Aquella preciada joya de la corona austríaca era el hábil remate que Napoleón se disponía a asestar a los Habsburgo. Metternich se retiró de la iglesia, prometiendo llevar la propuesta hasta el emperador y comunicarle su respuesta cuanto antes.

Klemens no era ningún tonto. Detrás de la arrogante pero vacía fachada de Fouché, podía ver la mano del otro diplomático, aquél al que apodaban el "diablo cojo".

El emperador de todos los franceses estaba casado con Josefina de Beauharnais a quien había coronado personalmente. Lamentablemente, si bien se amaban con locura, la emperatriz no había podido cumplir su rol de esposa y el trono francés carecía de heredero. La amante del emperador, María Welawska, le había dado un hijo pero todo bastardo era heredero ilegítimo.

El casamiento de Napoleón con la hija del emperador Habsburgo era sumamente conveniente. No sólo podría darle un heredero sino que, al estar ligado a una de las casas reinantes más antiguas, sería un signo de legitimidad. Además, eso equivalía a una alianza militar obligatoria por lo cual los ejércitos austríacos pasarían a engrosar a los ejércitos franceses.

Pero el casamiento podía servirle a la casa de Austria también. Una idea rondaba en la cabeza de Metternich desde que abandonó la iglesia de San Esteban. La Alianza con Francia le daría un respiro al país para reorganizarse, reunir sus ejércitos y, cuando todo estuviera listo, atacar. Las chances de que el plan funcionara eran mínimas pero era la única opción.


-¡No! -exclamó Francisco I de Austria- María Luisa... Jamás.

Metternich estaba asombrado de lo rápido que el emperador había aceptado las cláusulas territoriales pero, por supuesto, se esperaba una gran resistencia de un padre a entregarle al terror de Europa a su hija. Debía reconocer que la idea de María Luisa compartiendo la cama con quien había humillado al Imperio en cinco ocasiones no era la mejor situación del mundo, para el padre humillado.

-Lo siento, Emperador- dijo con un hilo de voz Metternich- Pero Napoleón se ha mostrado obstinado en conseguir una esposa que le brinde un hijo al trono francés. De entre todas las opciones, María Luisa es la que más le conviene. A menos, claro, que su Alteza prefiera ver a la hija del emperador ruso desposada...

Por los ojos de Francisco I asomó la fantasía del Imperio Ruso y el Francés unidos por ambos lados contra Austria. El zar no lo permitiría... ¿O sí?
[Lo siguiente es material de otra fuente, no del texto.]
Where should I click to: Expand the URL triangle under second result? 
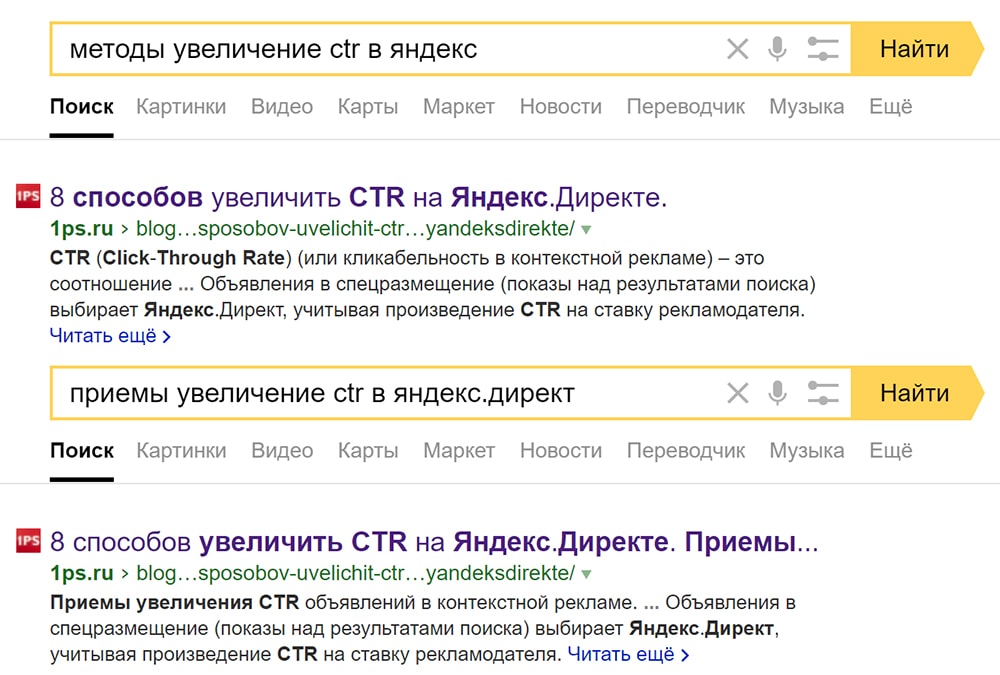pyautogui.click(x=587, y=572)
-Klemens, debes entender, es mi hija, mi adorada María Luisa, no puedo sacrificarla a la razón de estado.

El emperador flaqueaba. Metternich debía aprovechar esa ventaja.

-Disculpe, Emperador, pero sacrificar los hijos a la razón de estado ha sido la estrategia de la familia Habsburgo desde sus inicios. Piénselo de la siguiente forma, el matrimonio de su hija con Napoleón aseguraría la paz entre ambas naciones. El francés confiará en Austria y emprenderá la guerra contra el resto de Europa. Mientras tanto, nuestros ejércitos crecerán y, cuando Napoleón flaquee, contraatacamos. Será el fin de la molesta revolución.
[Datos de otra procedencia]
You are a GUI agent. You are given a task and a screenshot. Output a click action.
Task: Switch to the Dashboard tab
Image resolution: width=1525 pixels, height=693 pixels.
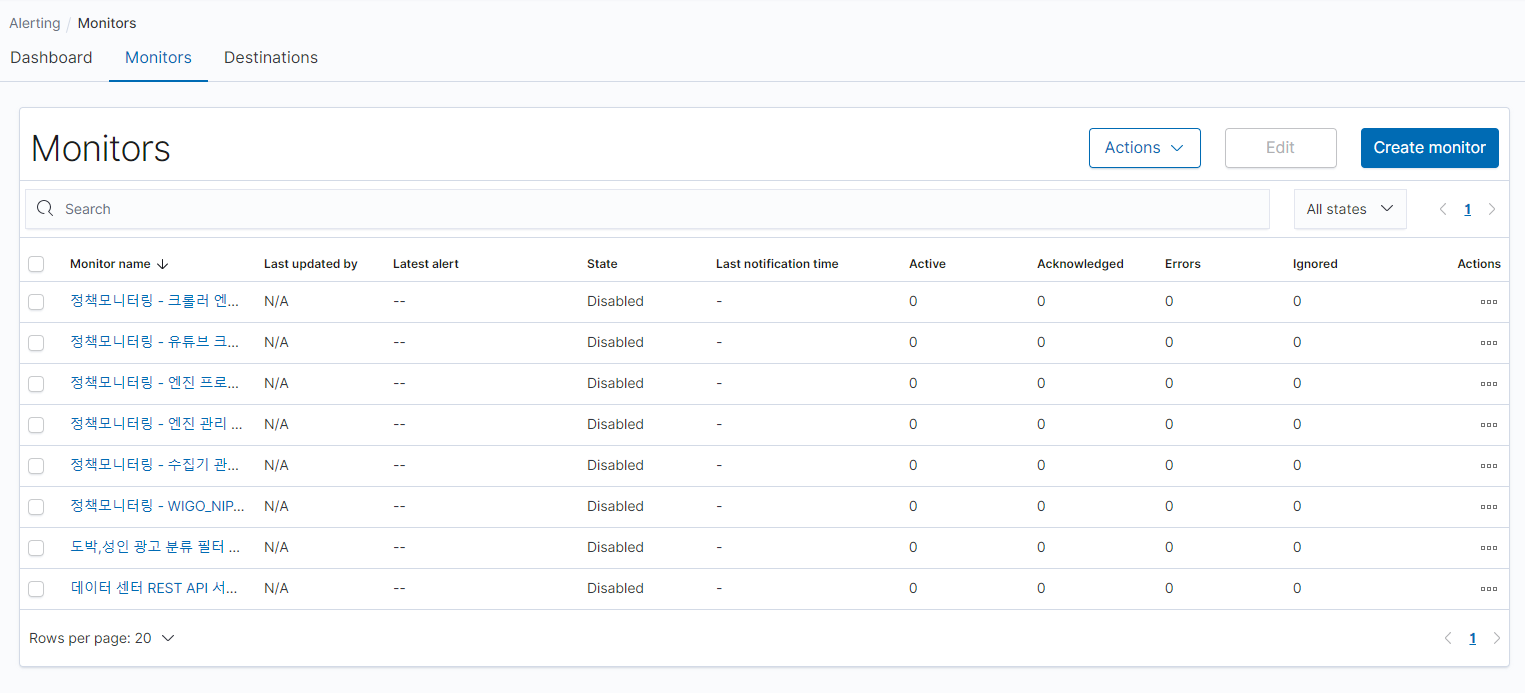[x=51, y=58]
Los secretarios del emperador levantaron ligeramente la vista, sorprendidos, y algunos sonrieron. La emperatriz María Luisa (no confundir con la hija en cuestión) admiraba el intercambio entre ambos hombres sin emitir sonido. No era su descendencia la que se estaba vendiendo por lo cual el asunto no le incumbía.

El emperador finalmente dijo:

-Preguntémosle a la archiduquesa.

Metternich se inclinó respetuosamente y mandó a un lacayo a llamar a la archiduquesa. La mujer se presentó en el salón del trono al poco tiempo, completamente ataviada con un sencillo vestido blanco y toda su corte. En pocas palabras, Klemens le explicó la situación y su papel en ella.


La archiduquesa escuchó atentamente, sin mostrar ningún tipo de emoción. Las palabras de su padre fueron vanas y demasiado sentimentales. María Luisa, finalmente, contestó con las exactas palabras:

-"No quiero otra cosa que lo que mi deber me ordena querer. Cuando se trata del interés del Imperio, hay que consultarlo a él, y no a mi voluntad. Pídale a mi padre que obedezca únicamente a sus deberes de soberano y que no los subordine a mi interés personal."

Acto seguido, abandonó la habitación en dirección a su habitación. Francisco se quedó en silencio, pensativo. Metternich comprendió que el silencio era una confirmación de la propuesta y abandonó el edificio con intención de llevar a cabo la firma del tratado.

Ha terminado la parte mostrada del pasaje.